▶ QUOTED PASSAGE:
To clarify the impact of EPT on the pathways found to be differentially enriched in the above analyses, IHC staining was conducted. These analyses revealed significantly increased expression of COX2 and ER stress markers GRP78 and PERK in the liver tissue of the model group (Figures 5A–D). These findings suggest that there might be a potential interaction between COX2 and ER stress via the PERK pathway in the NAFLD model. Following EPT treatment, the expression of COX2, GRP78, and PERK was significantly reduced, indicating that EPT alleviates ER stress by downregulating COX2 expression.

Figure 5

Figure 5. Detection of COX2, GRP78, and PERK expression in rat liver tissue by immunohistochemical staining. (A) Results of immunohistochemical staining. (B–D) Quantitative expression of COX2, GRP78, and PERK in rat liver tissue by immunohistochemistry. ^##P < 0.01 compared with the control group. ^*P < 0.05, ^**P < 0.01 compared with the model group.

3.6 EPT mitigates inflammation and oxidative stress in NAFLD model rats

As COX2 is a critical enzyme in arachidonic acid metabolism that produces inflammatory mediators, we assessed the expression of inflammation-related factors (COX1, COX2, IL-1β, IL-6, TNF-α) and oxidative stress-related proteins (KEAP1, Nrf2, HO-1) in liver tissue using Western blot analysis. The model group showed significantly increased levels of COX1, COX2, IL-1β, IL-6, TNF-α, KEAP1, and accompanied by decreased levels of Nrf2, HO-1,. EPT treatment significantly reversed these changes (Figures 6A–D). Consistent results were observed for the mRNA expression of these proteins (Figures 6E–J), indicating that EPT might ameliorate inflammation and oxidative stress by inhibiting COX2 expression.

Figure 6

Figure 6. The improvement of inflammation and oxidative stress in NAFLD rats by EPT. (A–D) Western blot analysis of COX1, COX2, IL-1β, IL-6, TNF-α, KEAP1, Nrf2, and HO-1 protein expression levels in rat liver tissue. (E–J) RT-qPCR analysis of the relative mRNA transcription levels of IL-1β, IL-6, TNF-α, KEAP1, Nrf2, and HO-1 in rat liver tissue. These results were presented as mean ± SD (All detections were performed on the three optimal samples selected following three independent experiments, with n = 3).

▶ SET OF TASKS:
a) Please condense the paragraph of the EPT excerpt that begins "To clarify the impact of EPT" into a short list, keeping its main facts.
b) According to the EPT excerpt, what method was used to assess the inflammation-related factors and oxidative stress-related proteins in liver tissue?
c) Continue the excerpt on EPT in NAFLD model rats from the point where it ends.

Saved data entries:
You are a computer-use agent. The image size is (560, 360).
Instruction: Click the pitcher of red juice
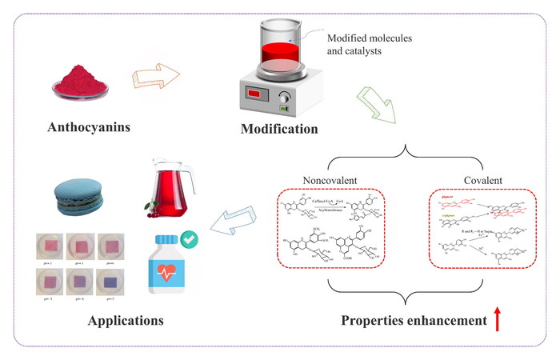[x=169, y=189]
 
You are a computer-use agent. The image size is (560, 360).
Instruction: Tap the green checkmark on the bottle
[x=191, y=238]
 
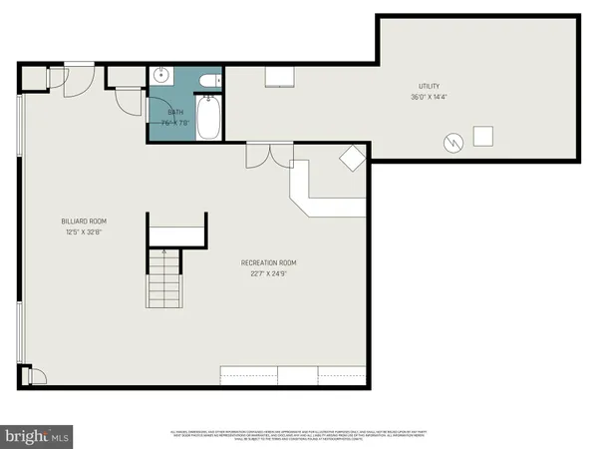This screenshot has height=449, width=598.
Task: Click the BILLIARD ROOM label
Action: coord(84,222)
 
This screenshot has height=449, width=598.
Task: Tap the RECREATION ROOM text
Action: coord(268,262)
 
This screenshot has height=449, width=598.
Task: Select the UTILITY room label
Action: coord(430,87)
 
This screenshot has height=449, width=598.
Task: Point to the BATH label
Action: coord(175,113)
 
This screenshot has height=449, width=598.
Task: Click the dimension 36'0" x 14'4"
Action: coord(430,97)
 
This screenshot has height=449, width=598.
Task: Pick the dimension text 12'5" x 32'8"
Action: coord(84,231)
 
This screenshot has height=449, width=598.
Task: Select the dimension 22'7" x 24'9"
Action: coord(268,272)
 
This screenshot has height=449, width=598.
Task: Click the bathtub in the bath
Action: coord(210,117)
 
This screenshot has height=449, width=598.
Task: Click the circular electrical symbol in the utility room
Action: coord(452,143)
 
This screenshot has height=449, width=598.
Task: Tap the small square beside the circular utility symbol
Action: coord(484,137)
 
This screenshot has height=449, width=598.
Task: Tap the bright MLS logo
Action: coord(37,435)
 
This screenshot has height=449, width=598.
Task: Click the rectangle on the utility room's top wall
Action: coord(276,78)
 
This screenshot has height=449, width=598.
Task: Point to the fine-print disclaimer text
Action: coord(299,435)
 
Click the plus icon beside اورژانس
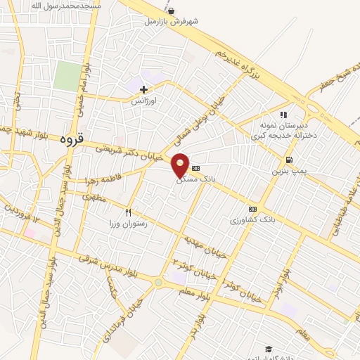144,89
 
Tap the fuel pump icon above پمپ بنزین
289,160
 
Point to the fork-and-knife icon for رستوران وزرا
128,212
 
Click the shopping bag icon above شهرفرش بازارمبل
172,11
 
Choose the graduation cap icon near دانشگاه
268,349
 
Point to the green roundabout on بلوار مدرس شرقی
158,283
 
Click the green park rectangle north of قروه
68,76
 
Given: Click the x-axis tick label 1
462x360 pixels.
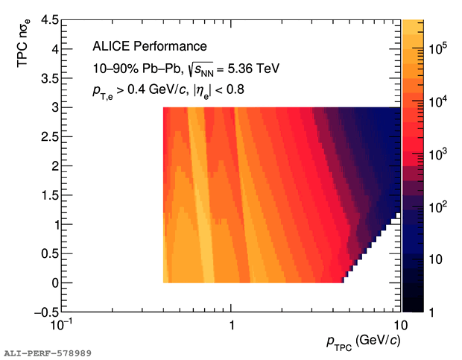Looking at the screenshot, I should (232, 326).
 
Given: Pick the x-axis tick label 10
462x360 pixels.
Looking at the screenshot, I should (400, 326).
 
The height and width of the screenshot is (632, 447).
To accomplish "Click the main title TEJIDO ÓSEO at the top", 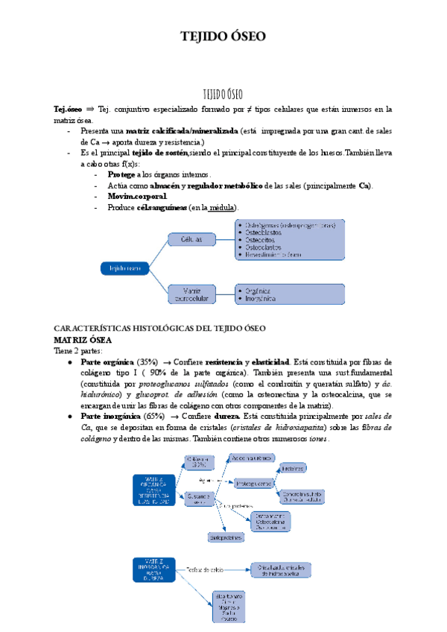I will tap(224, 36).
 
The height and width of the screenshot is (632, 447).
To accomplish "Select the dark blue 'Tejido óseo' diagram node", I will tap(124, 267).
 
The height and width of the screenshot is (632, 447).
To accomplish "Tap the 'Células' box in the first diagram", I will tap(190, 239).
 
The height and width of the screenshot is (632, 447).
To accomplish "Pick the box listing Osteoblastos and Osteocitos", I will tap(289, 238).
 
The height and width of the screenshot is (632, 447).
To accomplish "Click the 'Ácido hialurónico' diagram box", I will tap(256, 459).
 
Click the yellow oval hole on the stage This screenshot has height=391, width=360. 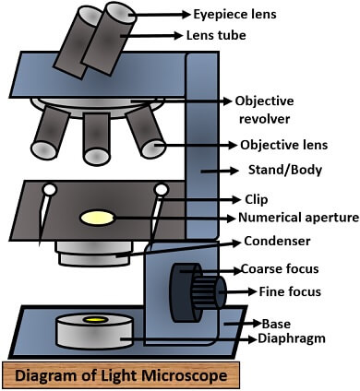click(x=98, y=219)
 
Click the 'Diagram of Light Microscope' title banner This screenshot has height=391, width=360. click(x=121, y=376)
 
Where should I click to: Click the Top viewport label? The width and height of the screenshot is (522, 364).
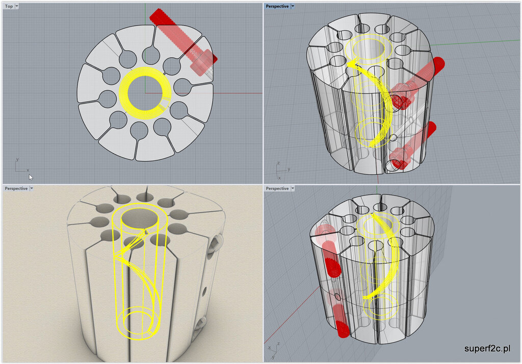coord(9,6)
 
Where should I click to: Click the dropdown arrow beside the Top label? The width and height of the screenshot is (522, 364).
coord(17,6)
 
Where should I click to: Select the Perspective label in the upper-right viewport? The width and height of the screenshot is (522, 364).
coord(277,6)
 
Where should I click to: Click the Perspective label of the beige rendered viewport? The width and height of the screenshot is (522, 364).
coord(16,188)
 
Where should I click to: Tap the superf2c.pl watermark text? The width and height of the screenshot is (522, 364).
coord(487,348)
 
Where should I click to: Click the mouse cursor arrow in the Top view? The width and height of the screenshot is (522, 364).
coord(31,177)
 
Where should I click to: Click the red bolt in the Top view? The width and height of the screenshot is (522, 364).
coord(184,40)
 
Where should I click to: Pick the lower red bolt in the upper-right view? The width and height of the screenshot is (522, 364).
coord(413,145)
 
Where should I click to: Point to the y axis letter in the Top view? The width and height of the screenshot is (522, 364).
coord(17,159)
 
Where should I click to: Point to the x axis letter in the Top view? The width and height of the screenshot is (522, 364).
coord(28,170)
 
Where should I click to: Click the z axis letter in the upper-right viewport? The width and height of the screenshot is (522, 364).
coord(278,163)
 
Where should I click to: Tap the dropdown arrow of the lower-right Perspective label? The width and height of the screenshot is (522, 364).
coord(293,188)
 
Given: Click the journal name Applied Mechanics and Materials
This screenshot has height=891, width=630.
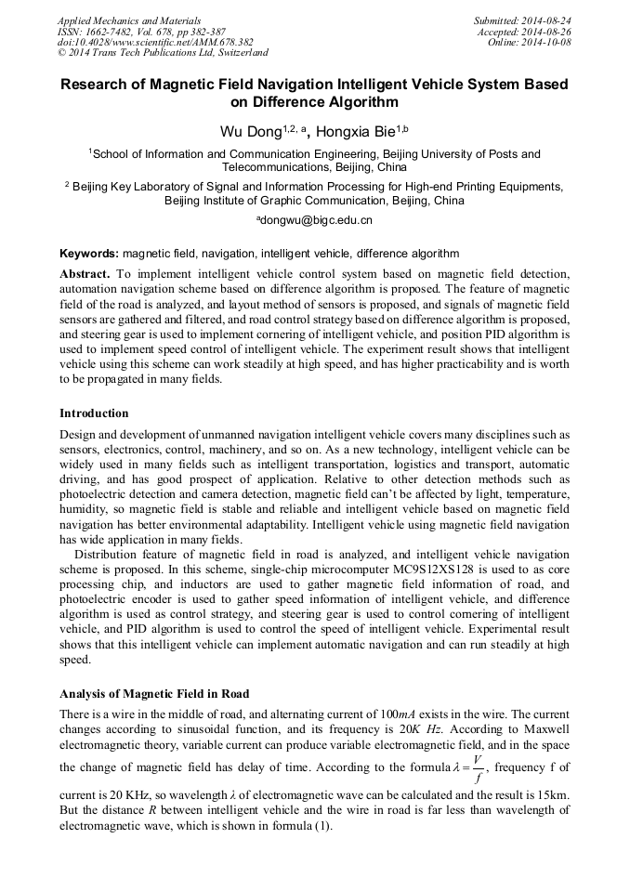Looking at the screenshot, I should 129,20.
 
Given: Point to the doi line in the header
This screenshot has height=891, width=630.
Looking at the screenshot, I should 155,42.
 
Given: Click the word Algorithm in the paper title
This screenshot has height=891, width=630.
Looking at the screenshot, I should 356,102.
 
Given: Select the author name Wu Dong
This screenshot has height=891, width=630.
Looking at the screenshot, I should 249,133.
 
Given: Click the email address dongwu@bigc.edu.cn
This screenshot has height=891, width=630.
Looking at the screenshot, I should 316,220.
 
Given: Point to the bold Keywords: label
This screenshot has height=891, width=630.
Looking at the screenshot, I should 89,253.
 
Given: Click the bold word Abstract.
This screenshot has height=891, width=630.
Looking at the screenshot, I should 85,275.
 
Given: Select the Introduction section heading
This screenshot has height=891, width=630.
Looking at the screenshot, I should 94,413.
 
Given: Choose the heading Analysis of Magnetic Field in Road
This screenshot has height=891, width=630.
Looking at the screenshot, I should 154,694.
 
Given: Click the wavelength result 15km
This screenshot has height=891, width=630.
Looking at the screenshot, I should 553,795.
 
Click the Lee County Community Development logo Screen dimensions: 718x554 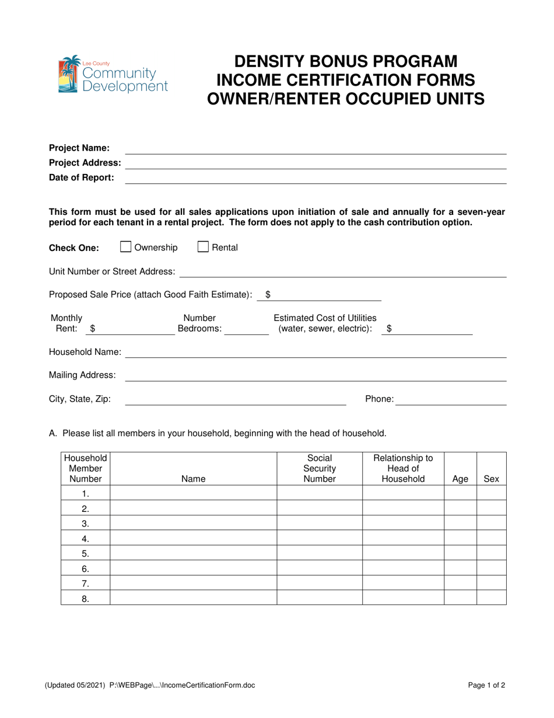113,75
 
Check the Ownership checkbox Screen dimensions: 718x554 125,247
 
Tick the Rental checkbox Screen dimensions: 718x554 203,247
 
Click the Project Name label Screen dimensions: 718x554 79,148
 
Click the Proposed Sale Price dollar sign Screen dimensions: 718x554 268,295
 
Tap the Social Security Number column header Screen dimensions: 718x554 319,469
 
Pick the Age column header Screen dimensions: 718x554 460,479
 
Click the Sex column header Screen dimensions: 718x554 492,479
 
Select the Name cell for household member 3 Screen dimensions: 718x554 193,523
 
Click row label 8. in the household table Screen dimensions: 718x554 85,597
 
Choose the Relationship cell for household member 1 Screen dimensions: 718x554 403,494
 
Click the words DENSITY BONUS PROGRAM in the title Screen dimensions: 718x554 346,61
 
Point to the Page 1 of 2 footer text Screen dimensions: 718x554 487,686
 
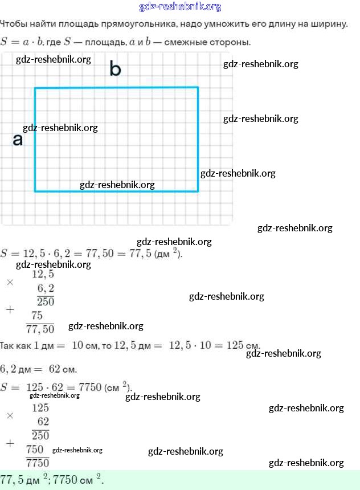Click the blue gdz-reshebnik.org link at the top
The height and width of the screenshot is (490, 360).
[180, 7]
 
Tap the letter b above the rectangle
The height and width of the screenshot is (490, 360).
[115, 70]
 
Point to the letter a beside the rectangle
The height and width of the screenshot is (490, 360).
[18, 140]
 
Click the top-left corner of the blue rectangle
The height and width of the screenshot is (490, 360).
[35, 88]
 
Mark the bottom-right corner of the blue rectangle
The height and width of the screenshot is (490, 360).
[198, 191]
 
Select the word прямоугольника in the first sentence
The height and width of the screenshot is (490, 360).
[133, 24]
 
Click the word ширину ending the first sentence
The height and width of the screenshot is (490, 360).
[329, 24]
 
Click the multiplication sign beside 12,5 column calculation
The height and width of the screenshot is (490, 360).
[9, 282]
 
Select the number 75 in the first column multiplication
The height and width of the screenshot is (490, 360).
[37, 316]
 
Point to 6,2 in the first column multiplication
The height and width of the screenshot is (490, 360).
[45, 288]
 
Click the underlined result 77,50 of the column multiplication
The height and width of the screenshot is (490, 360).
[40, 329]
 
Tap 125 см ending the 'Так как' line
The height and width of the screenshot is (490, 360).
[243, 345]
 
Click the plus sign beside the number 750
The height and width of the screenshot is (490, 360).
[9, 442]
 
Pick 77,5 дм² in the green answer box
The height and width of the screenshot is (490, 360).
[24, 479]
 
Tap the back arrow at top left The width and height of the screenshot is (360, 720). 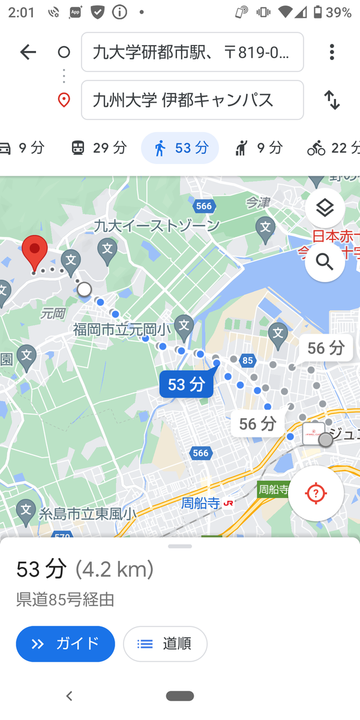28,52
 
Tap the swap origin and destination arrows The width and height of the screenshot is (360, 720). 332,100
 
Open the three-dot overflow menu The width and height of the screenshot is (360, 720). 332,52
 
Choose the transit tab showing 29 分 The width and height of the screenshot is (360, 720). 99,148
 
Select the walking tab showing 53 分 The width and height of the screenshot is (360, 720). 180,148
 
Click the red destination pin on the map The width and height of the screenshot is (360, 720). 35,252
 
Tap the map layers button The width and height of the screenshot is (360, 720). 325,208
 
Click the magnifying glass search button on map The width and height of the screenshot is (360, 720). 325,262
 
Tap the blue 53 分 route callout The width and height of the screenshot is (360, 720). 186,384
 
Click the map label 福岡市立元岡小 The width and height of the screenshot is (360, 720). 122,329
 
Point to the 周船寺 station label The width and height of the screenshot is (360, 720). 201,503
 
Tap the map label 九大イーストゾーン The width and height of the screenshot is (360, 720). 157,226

▶ ANSWERS:
a)
- IHC staining was done to clarify how EPT affects the differentially enriched pathways.
- In the model group's liver tissue, COX2 and the ER stress markers GRP78 and PERK were significantly increased (Figures 5A–D).
- This suggests a possible interaction between COX2 and ER stress via the PERK pathway in the NAFLD model.
- After EPT treatment, COX2, GRP78, and PERK expression was significantly reduced, indicating that EPT eases ER stress by downregulating COX2.

b) Western blot analysis.

c)
3.7 EPT protects against hepatic ER stress in NAFLD model rats

To investigate the relationship between EPT and ER stress, we examined the PERK pathway and its downstream targets using Western blot analysis. In the model group, the expression of GRP78, PERK, phosphorylated PERK (p-PERK), eIF2α, phosphorylated eIF2α (p-eIF2α), ATF4, CHOP, Bcl-2, and Caspase-3 was significantly elevated. EPT treatment markedly reduced these expression levels (Figures 7A–D). The corresponding mRNA expression patterns were consistent with the protein levels (Figures 7E–K), demonstrating that EPT might alleviate ER stress in NAFLD rats via the PERK-eIF2α-ATF4 pathway and simultaneously inhibits apoptosis.

Figure 7

Figure 7. The effects of EPT on the PERK pathway of ER stress and its downstream proteins and mRNA. (A–D) Western blot analysis of GRP78, PERK, p-PERK, eIF2α, p-eIF2α, ATF4, CHOP, Bcl-2, and Caspase-3 protein expression levels in rat liver tissue. (E–K) RT-qPCR analysis of the relative mRNA transcription levels of GRP78, PERK, eIF2α, ATF4, CHOP, Bcl-2, and Caspase-3 in rat liver tissue. These results were presented as mean ± SD (n = 3). ^##p < 0.01 compared with the control group. *p < 0.05, **p < 0.01 compared with the Model group.

Figure 8

Figure 8. Overall mechanism diagram of the experiment.

4 Discussion

This study identified the blood-absorbed components of EPT when taken orally and investigated its mechanisms in delaying the progression of NAFLD. Using UPLC-MS/MS technology, we analyzed the components absorbed into the serum of rats treated with EPT. Through network pharmacology and transcriptomics approaches, we screened the main targets and signaling pathways associated with EPT’s therapeutic effects. Further experiments show that EPT can significantly inhibit COX2 to reduce inflammation and oxidative stress, and regulate the PERK - ELF2α - ATF4 pathway to alleviate ER stress and apoptosis. These findings help us preliminarily explore EPT’s early molecular mechanisms in delaying NAFLD progression, offering initial evidence for its potential application in NAFLD treatment.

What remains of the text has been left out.